Records from a collection:
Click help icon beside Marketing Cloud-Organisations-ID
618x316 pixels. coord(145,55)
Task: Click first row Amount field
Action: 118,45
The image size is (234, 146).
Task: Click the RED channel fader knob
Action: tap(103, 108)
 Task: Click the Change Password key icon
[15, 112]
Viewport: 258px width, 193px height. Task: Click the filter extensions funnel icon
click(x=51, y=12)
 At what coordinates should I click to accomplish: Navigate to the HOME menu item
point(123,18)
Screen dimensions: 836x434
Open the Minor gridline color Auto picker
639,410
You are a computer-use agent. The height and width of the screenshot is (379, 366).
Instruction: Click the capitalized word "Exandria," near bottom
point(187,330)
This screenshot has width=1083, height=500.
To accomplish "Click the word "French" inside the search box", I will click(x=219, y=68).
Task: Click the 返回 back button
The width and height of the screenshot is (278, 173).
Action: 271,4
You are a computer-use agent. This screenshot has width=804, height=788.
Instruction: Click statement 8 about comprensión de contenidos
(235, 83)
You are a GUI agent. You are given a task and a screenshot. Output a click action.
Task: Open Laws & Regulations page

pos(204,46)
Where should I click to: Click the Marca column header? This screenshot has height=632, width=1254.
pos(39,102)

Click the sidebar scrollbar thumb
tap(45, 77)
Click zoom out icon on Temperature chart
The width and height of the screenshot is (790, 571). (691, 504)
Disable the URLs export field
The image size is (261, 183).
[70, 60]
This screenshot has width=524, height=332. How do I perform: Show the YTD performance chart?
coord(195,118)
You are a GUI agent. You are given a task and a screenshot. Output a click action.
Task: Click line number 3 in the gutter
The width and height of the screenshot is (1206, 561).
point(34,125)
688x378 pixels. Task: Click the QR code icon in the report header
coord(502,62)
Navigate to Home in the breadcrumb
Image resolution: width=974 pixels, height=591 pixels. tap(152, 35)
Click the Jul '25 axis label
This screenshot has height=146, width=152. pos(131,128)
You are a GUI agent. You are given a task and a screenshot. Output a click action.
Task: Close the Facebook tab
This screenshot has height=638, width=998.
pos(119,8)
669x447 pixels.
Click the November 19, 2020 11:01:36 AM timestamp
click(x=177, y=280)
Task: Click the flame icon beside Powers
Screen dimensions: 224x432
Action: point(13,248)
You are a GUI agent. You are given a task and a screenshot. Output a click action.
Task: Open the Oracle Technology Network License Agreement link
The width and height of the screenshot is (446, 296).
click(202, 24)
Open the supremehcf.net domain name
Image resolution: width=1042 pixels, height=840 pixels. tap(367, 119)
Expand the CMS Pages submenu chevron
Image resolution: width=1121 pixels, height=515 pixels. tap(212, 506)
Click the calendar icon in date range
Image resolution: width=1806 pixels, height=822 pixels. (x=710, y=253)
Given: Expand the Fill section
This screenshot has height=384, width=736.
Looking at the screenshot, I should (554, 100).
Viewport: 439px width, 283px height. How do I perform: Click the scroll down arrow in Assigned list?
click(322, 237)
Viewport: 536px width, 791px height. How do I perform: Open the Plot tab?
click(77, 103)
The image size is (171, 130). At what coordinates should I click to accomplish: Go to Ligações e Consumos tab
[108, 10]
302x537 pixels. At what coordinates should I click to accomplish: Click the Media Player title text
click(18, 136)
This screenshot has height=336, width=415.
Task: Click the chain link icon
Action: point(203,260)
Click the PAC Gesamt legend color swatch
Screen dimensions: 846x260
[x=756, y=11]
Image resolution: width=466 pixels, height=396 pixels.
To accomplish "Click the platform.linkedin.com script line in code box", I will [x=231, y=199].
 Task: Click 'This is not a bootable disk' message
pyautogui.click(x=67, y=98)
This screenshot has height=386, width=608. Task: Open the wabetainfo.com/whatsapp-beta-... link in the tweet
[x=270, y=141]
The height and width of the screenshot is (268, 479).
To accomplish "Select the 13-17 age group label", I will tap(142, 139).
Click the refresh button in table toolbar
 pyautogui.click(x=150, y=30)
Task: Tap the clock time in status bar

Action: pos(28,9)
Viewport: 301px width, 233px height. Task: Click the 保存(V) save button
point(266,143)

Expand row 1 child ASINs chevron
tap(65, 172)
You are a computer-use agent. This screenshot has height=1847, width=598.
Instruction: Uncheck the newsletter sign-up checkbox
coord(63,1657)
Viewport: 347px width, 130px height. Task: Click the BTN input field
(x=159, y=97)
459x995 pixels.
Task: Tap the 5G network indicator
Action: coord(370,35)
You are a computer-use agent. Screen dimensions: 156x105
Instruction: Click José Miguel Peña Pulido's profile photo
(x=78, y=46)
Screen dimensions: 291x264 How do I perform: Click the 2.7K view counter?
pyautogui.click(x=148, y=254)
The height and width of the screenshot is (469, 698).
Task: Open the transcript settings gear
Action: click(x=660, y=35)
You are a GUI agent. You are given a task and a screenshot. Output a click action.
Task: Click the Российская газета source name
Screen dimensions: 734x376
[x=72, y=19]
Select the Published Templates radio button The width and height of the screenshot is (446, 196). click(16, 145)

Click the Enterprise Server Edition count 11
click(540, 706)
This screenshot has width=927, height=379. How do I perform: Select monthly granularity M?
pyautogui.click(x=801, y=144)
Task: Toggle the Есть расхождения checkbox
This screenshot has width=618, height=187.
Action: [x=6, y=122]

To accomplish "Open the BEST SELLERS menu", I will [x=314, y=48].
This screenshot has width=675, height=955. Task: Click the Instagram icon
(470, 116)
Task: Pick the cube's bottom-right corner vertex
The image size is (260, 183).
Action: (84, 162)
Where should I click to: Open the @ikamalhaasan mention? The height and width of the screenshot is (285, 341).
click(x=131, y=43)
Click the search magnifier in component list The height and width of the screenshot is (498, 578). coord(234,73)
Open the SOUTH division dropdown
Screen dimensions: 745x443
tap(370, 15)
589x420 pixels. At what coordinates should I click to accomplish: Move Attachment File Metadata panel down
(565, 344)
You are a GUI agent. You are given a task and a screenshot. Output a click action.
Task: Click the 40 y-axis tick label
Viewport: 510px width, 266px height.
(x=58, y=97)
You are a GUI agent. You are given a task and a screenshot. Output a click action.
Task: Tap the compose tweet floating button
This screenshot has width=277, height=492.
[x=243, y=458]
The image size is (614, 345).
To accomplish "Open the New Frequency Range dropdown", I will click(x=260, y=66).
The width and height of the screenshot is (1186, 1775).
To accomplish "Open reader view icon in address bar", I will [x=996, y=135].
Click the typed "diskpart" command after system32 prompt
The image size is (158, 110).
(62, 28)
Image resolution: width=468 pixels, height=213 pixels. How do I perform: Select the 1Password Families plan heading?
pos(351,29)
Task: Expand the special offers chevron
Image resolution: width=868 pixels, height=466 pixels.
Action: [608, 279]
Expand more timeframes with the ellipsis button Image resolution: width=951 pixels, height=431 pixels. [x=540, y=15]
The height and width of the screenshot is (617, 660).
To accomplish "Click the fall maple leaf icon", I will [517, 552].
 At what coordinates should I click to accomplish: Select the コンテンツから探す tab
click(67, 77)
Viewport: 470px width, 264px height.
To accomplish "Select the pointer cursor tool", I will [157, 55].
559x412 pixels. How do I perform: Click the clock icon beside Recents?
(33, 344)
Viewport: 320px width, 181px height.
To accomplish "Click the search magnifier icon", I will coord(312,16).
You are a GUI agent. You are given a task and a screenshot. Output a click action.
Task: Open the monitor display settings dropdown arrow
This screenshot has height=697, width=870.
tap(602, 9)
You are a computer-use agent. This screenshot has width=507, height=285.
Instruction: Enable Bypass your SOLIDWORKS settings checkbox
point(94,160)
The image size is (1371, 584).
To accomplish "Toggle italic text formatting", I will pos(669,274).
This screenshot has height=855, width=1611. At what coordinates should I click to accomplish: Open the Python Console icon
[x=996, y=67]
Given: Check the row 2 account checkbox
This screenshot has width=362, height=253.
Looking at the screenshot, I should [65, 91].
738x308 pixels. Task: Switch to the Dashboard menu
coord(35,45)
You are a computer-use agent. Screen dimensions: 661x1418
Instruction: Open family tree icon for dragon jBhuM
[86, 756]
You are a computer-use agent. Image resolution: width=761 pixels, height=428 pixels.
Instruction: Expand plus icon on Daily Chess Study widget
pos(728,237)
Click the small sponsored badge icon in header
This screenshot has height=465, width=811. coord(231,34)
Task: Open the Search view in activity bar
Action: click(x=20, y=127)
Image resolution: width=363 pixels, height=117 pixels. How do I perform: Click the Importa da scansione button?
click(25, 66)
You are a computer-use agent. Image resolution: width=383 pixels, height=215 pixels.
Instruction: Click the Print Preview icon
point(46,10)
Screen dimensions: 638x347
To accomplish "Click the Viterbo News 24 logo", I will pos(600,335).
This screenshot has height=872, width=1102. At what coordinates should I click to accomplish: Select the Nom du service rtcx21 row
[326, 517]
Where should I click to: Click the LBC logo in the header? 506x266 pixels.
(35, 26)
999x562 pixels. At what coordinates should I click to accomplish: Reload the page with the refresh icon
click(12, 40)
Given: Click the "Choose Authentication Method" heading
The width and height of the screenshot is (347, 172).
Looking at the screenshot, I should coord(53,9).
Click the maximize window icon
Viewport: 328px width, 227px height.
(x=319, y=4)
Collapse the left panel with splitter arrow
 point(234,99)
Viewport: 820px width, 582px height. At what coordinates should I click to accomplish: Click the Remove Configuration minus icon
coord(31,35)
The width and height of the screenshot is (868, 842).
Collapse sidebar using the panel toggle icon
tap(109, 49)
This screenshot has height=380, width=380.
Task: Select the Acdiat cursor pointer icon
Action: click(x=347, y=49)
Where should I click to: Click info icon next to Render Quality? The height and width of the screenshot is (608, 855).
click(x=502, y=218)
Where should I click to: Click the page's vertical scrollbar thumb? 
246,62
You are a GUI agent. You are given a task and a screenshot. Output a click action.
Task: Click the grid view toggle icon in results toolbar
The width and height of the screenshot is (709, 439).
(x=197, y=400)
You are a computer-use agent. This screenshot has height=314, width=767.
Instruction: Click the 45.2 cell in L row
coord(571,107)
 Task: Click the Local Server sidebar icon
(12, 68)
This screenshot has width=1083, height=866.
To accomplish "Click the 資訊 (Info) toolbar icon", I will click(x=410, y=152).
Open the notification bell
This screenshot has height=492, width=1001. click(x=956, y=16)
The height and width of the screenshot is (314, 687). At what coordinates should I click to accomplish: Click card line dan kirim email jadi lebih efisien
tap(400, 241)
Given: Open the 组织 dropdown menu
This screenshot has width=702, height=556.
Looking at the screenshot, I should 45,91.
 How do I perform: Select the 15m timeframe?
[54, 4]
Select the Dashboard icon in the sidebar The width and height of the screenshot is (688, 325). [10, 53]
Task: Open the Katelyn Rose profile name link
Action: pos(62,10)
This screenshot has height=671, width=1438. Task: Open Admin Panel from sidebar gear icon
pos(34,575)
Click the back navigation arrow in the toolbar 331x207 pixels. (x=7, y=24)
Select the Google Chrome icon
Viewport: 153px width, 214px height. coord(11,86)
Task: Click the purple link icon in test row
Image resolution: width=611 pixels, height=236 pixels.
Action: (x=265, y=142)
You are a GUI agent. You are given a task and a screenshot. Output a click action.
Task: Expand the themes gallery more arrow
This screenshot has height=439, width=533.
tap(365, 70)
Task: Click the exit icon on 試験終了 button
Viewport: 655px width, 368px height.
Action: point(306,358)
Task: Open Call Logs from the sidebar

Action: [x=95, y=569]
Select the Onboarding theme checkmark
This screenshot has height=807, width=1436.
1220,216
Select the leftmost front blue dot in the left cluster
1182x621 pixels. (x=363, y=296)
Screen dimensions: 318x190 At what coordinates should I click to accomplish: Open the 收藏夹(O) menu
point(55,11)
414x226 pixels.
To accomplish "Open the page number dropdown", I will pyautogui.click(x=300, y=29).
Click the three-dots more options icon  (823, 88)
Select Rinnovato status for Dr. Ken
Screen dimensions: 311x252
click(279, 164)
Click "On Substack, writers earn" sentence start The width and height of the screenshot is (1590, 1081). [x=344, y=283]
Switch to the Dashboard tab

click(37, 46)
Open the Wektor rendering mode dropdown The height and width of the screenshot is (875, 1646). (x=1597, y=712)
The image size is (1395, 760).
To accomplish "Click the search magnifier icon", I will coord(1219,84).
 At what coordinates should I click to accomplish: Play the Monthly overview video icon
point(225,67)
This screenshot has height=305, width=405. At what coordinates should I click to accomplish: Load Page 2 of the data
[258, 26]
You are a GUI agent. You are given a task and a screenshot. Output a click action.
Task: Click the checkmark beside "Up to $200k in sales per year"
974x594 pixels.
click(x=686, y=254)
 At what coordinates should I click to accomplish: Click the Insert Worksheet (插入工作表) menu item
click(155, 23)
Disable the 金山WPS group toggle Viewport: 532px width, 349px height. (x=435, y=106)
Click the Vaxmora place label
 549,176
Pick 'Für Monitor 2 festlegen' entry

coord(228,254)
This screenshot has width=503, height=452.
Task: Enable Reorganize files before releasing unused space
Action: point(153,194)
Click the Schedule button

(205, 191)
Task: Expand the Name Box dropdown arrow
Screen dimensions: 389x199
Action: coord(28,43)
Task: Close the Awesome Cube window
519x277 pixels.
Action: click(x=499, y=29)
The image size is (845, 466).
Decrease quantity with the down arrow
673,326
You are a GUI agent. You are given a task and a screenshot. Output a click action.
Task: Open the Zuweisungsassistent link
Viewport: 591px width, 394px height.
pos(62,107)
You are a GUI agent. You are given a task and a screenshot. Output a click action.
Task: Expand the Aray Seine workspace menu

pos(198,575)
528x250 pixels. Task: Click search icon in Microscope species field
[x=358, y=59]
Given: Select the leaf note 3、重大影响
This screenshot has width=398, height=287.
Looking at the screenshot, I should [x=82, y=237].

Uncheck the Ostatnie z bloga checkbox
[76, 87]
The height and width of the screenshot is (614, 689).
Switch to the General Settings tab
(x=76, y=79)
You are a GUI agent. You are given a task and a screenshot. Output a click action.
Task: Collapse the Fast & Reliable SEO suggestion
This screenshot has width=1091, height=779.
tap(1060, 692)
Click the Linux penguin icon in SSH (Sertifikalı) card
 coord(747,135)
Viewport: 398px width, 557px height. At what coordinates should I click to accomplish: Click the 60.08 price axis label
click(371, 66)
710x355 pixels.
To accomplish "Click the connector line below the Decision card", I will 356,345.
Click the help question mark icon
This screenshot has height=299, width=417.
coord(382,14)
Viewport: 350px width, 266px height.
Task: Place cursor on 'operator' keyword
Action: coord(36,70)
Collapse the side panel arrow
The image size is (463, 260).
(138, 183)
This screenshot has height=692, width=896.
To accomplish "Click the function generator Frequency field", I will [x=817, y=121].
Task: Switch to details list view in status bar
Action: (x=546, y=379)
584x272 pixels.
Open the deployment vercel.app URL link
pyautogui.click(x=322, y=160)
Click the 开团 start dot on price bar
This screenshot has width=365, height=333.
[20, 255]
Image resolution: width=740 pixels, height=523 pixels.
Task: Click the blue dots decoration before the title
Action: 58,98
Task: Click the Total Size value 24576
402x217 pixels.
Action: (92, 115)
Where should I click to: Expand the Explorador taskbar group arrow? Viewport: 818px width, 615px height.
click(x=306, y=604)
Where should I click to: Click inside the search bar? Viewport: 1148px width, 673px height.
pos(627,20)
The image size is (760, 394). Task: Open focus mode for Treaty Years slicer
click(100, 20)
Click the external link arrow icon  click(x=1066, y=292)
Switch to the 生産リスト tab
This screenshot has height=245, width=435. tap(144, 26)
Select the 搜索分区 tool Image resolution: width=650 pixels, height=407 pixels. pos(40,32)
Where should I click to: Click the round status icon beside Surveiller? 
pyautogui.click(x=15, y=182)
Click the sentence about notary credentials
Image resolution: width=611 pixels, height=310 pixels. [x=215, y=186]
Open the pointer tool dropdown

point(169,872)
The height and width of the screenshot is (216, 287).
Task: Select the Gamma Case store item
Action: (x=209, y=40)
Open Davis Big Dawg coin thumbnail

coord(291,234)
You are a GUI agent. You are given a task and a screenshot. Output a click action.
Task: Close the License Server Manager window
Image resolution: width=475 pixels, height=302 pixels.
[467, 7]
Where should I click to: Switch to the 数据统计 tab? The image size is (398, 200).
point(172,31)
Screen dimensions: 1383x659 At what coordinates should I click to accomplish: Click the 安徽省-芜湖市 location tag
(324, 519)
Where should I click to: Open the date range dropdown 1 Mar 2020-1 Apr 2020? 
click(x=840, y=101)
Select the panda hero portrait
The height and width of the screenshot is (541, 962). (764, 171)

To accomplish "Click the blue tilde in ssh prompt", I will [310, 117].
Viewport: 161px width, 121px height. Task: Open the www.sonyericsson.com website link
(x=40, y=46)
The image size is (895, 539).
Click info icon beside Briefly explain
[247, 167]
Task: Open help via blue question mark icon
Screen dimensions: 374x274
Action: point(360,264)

What you will do:
Among the entries above, find every line holding "back" and copy it.

Solution to the problem:
Task: Click the 返回 back button
Click the back navigation arrow in the toolbar 331x207 pixels. (x=7, y=24)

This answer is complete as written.